The method for producing a hybrid organic solar cell according to any one of 1. 14. The SOL is TiO ₂ , SnO ₂ , Z
The hybrid organic solar cell according to claim 1, wherein the hybrid organic solar cell is selected from the group consisting of semiconductive oxides containing nO, Sb ₂ O ₃ and PbO. Manufacturing method. 15. The method for manufacturing a hybrid organic solar cell according to claim 1, wherein the SOL is TiO ₂ . 16. The dye as described above is a disubstituted perylene or monosubstituted perylene having all possible substituents, perylene anhydride, perylene dianhydride, perylene imide, perylene diimide, perylene imidazole, perylene diimidazole and its derivatives, and tarrylene. 5. A quinacridone, anthraquinone, neal red and titanyl phthalocyanine, porphine, porphyrin and their derivatives, polyfluorene and its derivatives, and azo dyes.

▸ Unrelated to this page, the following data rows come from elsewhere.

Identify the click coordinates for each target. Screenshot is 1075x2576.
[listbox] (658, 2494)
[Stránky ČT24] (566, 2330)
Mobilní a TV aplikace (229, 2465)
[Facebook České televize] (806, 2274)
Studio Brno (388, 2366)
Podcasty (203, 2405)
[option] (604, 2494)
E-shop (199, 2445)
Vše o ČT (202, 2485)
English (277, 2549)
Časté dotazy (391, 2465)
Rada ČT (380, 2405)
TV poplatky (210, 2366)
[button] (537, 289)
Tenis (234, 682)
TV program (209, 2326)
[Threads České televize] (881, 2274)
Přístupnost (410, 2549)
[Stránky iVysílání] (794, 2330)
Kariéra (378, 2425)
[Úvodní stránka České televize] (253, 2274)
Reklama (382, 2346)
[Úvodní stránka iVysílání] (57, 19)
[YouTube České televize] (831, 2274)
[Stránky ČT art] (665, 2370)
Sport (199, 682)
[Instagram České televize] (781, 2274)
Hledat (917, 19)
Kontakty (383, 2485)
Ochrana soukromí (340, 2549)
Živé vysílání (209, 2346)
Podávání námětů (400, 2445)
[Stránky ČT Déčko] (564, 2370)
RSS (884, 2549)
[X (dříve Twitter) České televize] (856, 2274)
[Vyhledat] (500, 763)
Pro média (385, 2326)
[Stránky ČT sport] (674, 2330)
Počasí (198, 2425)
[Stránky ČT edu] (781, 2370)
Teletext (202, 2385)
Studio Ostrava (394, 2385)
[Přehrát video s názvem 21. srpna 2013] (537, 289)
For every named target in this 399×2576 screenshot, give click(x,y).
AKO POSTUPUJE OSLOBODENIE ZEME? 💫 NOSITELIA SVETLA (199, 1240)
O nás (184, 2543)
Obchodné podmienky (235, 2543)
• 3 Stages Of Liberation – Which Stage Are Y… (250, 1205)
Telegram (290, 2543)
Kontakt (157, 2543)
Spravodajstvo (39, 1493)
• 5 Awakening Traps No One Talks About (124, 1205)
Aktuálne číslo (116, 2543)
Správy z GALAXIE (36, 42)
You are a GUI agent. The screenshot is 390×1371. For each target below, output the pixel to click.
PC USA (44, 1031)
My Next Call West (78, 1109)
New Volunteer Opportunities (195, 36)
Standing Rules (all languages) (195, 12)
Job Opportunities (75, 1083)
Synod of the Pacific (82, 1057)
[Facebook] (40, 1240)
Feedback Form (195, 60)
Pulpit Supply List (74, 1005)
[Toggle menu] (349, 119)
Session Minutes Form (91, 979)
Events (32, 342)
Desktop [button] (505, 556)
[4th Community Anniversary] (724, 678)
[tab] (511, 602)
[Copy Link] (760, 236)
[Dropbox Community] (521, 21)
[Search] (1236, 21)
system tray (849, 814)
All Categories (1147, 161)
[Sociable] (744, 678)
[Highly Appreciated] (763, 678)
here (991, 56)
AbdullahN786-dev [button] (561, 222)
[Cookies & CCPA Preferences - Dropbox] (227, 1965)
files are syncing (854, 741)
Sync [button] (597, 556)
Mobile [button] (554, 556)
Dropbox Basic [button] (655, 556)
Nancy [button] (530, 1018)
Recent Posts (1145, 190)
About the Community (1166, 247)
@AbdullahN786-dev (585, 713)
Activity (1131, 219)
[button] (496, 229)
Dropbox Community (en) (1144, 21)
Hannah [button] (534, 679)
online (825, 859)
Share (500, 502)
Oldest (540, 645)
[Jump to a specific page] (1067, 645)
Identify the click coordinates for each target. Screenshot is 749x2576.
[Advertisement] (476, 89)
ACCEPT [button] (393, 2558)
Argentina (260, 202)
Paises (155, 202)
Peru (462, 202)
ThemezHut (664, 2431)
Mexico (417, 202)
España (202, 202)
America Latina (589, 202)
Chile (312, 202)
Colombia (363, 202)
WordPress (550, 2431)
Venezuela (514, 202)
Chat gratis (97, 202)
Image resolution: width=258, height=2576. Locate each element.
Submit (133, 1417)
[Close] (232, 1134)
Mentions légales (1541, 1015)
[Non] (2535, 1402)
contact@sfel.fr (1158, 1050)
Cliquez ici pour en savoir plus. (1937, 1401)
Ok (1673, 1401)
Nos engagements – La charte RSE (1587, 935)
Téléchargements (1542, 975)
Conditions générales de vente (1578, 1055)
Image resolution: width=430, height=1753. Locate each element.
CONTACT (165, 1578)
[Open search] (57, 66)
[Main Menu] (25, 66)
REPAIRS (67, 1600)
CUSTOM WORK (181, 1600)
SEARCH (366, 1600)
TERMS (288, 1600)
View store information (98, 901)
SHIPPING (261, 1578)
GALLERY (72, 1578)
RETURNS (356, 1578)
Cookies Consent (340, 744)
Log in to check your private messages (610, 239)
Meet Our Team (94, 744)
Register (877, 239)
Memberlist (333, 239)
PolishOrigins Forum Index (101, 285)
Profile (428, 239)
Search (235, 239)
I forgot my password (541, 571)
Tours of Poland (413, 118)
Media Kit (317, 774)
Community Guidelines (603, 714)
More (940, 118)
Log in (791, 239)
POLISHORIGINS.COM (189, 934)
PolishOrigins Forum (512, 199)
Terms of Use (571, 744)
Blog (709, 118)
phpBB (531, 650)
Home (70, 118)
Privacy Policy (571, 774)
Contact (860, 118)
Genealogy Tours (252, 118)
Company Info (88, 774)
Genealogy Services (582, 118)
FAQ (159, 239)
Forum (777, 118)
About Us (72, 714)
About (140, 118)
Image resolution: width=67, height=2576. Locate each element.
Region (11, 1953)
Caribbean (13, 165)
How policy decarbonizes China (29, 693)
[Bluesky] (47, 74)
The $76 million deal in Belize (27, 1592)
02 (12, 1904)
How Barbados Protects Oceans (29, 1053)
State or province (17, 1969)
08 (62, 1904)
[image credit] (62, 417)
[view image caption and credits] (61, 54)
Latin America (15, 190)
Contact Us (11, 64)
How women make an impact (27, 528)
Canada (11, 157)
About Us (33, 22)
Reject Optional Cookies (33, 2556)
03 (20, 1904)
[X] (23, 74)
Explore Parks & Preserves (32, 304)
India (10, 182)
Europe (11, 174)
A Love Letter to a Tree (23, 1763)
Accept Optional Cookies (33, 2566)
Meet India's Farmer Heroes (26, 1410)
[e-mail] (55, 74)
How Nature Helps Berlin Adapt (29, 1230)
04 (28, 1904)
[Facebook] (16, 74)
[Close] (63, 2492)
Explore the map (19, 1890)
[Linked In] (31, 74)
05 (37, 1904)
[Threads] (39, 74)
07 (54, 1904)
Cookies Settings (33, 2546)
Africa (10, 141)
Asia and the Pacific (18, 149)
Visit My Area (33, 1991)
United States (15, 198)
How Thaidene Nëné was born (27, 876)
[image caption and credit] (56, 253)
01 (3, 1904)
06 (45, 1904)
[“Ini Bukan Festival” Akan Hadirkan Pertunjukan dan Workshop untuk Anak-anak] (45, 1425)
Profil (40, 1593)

Item 16. A method for manufacturing a hybrid organic solar cell according to any one of items 15. 17. The dye layer is formed to a thickness of 5 to 65 nm, and the SOL layer is formed to a thickness of 5 to 50 nm. The method for producing a hybrid organic solar cell according to item 1. 18. The method for producing a hybrid organic solar cell according to claim 1, wherein two or more kinds of dyes are used in one cell. 19. The method for manufacturing a hybrid organic solar cell according to claim 1, wherein the HTM material is doped. 20. A method of using a semiconductive oxide layer, which comprises depositing a semiconductive oxide layer to improve the efficiency of an organic solar cell. 21. Any one of claims 1 to 19
A hybrid solar cell manufactured by the method according to the item. 22. The hybrid solar cell according to claim 21, having a thickness near 100 nm. 23. The hybrid solar cell according to claim 21 or 22, which has an efficiency of 0.7 to 1.3% at 60 mW / cm ² . 24. The hybrid solar cell according to claim 21, which is flexible.